━━━ MATERIAL TO PROCESS

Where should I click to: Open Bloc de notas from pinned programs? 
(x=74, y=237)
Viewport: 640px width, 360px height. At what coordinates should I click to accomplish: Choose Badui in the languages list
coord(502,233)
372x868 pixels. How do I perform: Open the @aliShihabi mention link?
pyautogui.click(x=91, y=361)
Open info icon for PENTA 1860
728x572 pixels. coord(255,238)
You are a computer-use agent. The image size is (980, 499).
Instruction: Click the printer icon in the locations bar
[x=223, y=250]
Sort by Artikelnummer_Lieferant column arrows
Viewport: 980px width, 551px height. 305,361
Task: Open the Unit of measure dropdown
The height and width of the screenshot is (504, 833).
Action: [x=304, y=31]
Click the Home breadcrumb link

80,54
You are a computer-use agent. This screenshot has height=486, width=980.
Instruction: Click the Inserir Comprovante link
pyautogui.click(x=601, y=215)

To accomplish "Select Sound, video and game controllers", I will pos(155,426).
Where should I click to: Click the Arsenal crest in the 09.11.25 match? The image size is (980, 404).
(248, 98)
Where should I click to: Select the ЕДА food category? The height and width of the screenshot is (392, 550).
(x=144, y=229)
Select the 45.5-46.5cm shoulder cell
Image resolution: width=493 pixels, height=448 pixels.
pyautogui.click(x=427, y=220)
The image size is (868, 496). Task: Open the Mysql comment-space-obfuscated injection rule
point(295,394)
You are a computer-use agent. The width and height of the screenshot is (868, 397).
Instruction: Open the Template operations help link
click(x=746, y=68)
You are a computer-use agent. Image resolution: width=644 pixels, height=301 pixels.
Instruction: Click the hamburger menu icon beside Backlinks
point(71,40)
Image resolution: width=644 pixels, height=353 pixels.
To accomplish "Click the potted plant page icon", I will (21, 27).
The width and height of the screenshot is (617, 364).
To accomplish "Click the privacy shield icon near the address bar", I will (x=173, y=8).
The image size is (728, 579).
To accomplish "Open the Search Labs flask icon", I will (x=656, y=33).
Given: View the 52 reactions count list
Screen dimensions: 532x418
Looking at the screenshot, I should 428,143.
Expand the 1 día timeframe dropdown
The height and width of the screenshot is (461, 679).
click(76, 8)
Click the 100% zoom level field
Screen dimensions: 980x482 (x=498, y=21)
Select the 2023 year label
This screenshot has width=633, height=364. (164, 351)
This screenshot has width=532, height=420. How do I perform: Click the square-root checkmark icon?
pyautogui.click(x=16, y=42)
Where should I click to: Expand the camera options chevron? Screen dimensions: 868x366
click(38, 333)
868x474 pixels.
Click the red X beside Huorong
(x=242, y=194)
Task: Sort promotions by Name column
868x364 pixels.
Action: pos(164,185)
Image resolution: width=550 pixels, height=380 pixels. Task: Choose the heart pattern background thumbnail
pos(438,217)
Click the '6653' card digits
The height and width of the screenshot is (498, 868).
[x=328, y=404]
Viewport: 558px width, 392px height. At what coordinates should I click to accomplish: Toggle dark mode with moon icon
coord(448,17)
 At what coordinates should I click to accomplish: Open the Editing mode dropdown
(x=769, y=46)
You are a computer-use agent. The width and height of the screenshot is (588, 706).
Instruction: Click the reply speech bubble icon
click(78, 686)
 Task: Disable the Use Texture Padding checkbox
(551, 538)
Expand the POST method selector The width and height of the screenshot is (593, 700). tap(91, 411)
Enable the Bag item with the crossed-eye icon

━━━━━━

--- PROMPT ---
Looking at the data above, show all lines where the word "agent" occurs.

--- TASK OUTPUT ---
You are a computer-use agent. The image size is (980, 499).
You are a computer-use agent. This screenshot has height=486, width=980.
You are a computer-use agent. The width and height of the screenshot is (868, 397).
You are a computer-use agent. Image resolution: width=644 pixels, height=301 pixels.
You are a computer-use agent. The width and height of the screenshot is (588, 706).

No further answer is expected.